Required work
Arrange the records below as a Markdown table with columns "Row" and "Line". Start at the line containing "The height and" and continue through the end of the records, skipping blank lines and leaving out the pictures.

Given records
* * * *
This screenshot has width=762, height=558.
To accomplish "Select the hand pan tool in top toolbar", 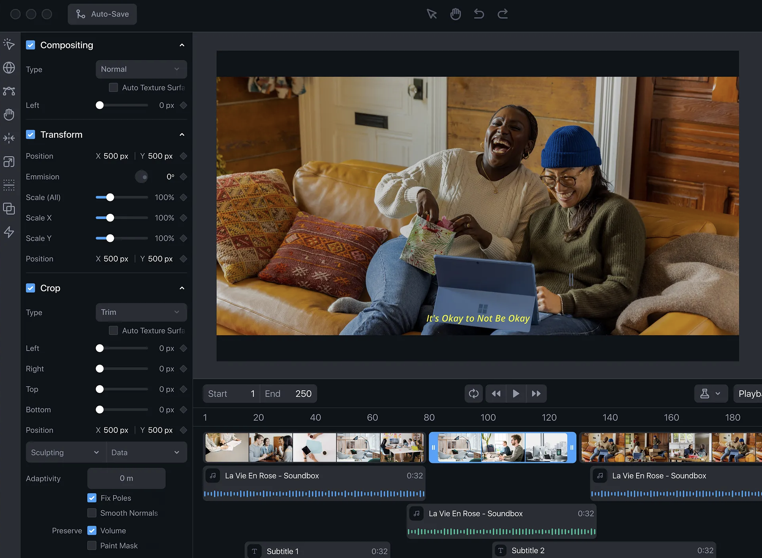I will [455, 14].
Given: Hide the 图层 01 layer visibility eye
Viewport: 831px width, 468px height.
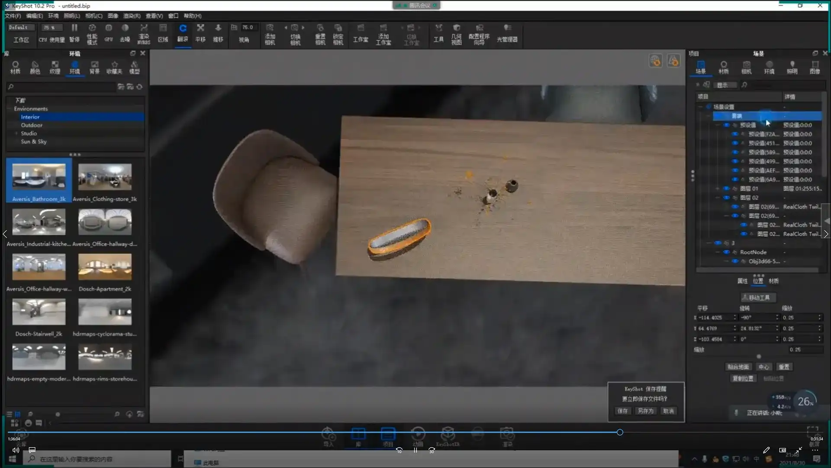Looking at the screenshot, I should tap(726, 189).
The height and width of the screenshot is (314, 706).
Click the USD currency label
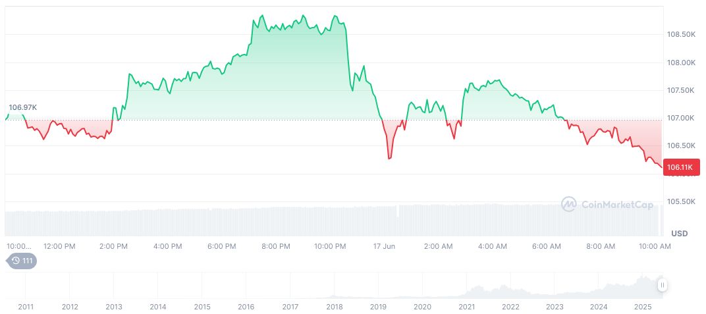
* * * *
Answer
| Row | Line |
|---|---|
| 1 | The height and width of the screenshot is (314, 706). |
| 2 | Click the USD currency label |